Leni Riefenstahl goes to Africa

by zunguzungu

From her memoir:

One night, I read Hemingway’s new book, The Green Hills of Africa, which had only just been published. I read until dawn, by which time Hemingway’s lifelong fascination with Africa had taken hold of me. I was enthralled by this world, hitherto so alien to me, and I could almost hear the words Hemingway wrote in his diary during his first night in Africa: “When I woke up at night, I lay there listening, already longing to come back to Africa.” Was the thrilling atmosphere he described merely the vision of a poet? Could one really breath more freely and happily in Africa? My mind soon gravitated more and more towards that unknown continent, which I resolved to get to know…

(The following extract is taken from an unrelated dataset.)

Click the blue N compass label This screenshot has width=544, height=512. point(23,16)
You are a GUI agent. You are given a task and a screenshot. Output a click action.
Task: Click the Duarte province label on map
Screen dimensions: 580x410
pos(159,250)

Crazily, Riefenstahl lived until 2003 (101!), so she actually supervised the putting together of this web site of her photographs, and wrote the text for it in 2001. An interesting document that way; note that the Masai are called “braves,” over and over again, and that “these pictures may be the last attempt to catch something of Africa’s soul before it will lose its innocence to the technical age.” It’s fascinating to see a relic of the past trying to maintain her grip on a world that’s moved way past her. And this, her account of the postwar realization that being a Nazi filmmaker was, well, not a great thing to have done, is sort of marvelous:

“However, at the end of the war this film destroyed Leni Riefenstahl’s career, for now it had no longer been recognized as a piece of art but been condemned as a National Socialist propaganda film.”